The human gut microbiome plays a critical role in health and diseases. This complex community of microorganisms is established early in life and undergoes significant changes during infancy, a period crucial for long-term health. In infants, the gut microbiome is particularly dynamic, with the mode of delivery being one of the initial factors influencing it. Despite ongoing research, there are gaps in understanding the dynamics of ARG acquisition, evolution and associations to environmental factors such as diet, mode of delivery, maternal antibiotic exposures, infant’s antibiotic exposure, and water type used by infants. This thesis aims to characterize ARGs in infants during first year of life and investigate their associations with metadata variables including mode of delivery, maternal antibiotic consumption, and environmental factors. One way to explore these resistome dynamics is through the study of antibiotic resistome analysis and how these ARGs are associated with mode of delivery and environmental factors. This study combine metagenomics techniques with gene prediction and gene catalogue construction tools like Prodigal and MMseqs2. ARGs were identified through CARD database by using DIAMOND, according to the results infants delivered via Csection delivery had a higher abundance of ARGs which clear pattern of ARG prevalence associated with delivery techniques.
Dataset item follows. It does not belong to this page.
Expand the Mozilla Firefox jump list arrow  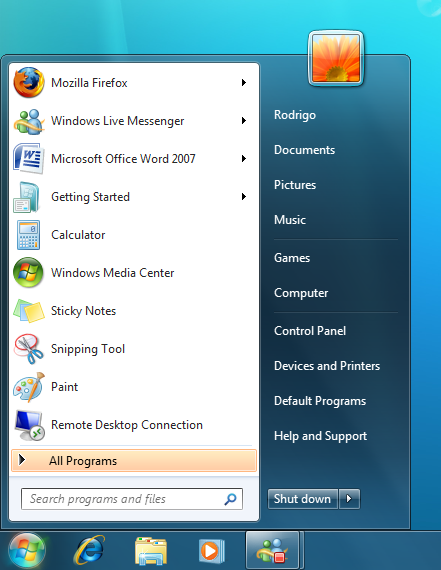click(x=244, y=83)
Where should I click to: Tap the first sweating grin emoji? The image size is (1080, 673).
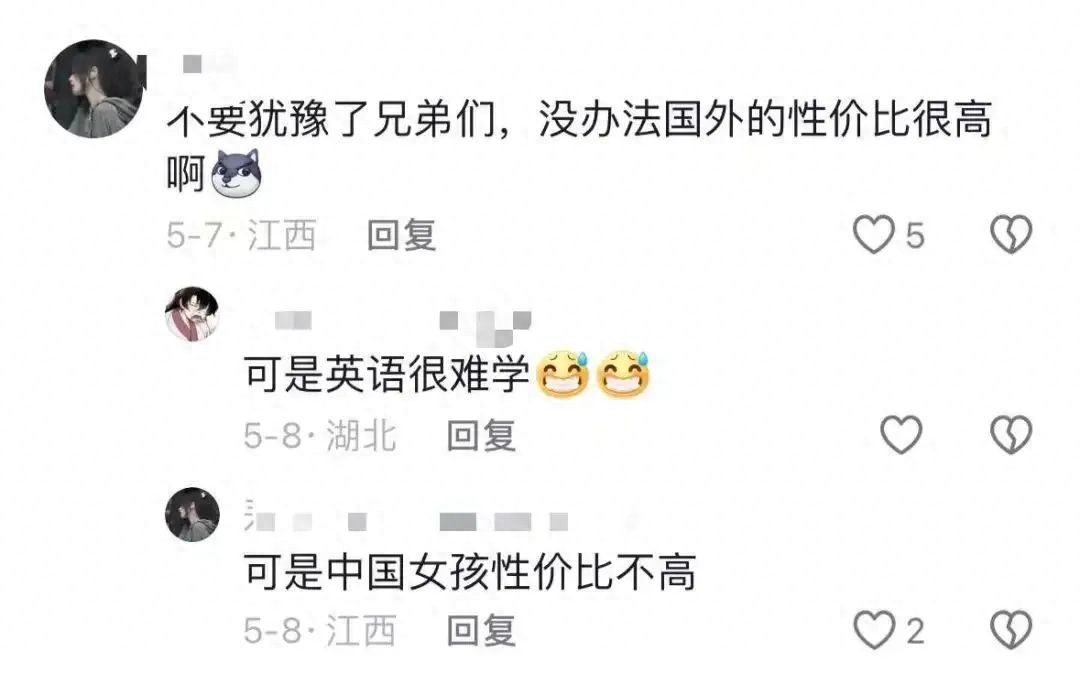(563, 375)
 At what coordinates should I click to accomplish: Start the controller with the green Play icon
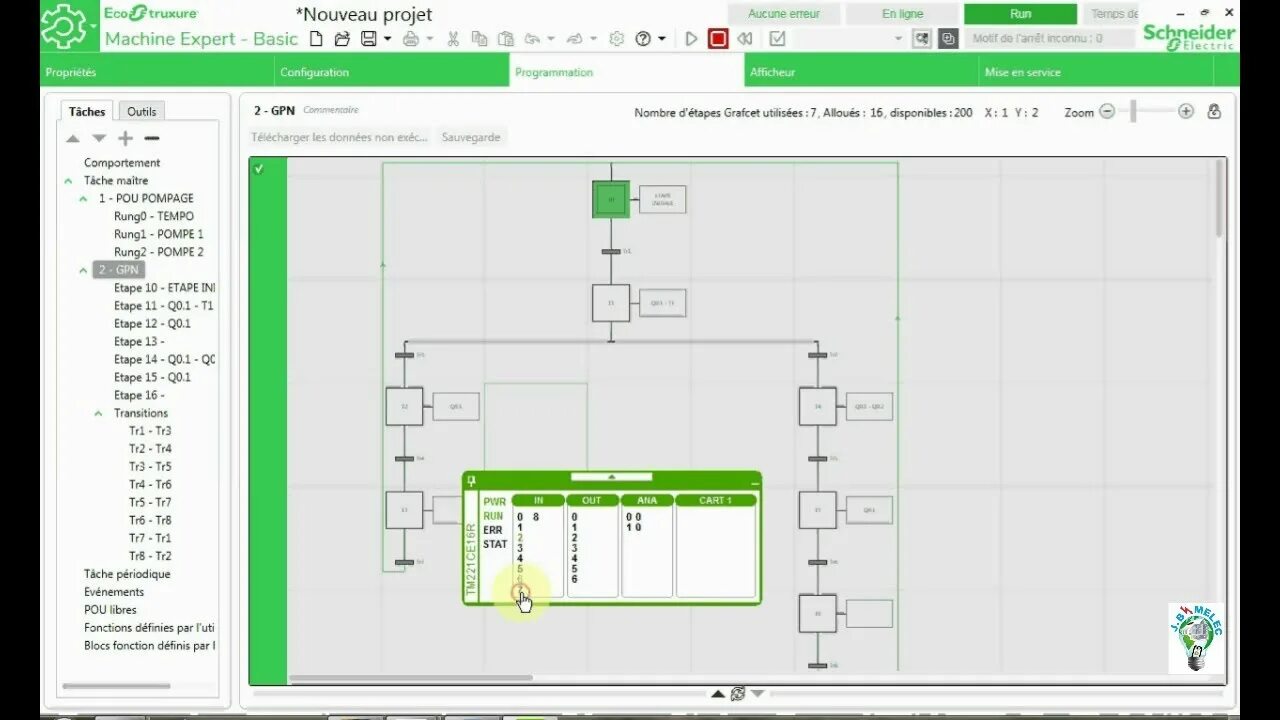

Notably, infants exposed to antibiotics whether directly or through maternal source exhibited a disrupted microbiome and increased risk of harboring ARGS potentially lead them to immunological dysregulation and illness like obesity, inflammatory bowel disease, and cardiovascular disorders. This study emphasizes the complex interactions between environmental variables and infant gut microbiome xiv underscoring the gut microbiota, underscoring the necessity for focused approaches to slow the spread of ARGs. This study will help to prevent antibiotic resistance and its effects on human health by deepening our understanding of antibiotic resistome dynamics their relationship to early life exposures.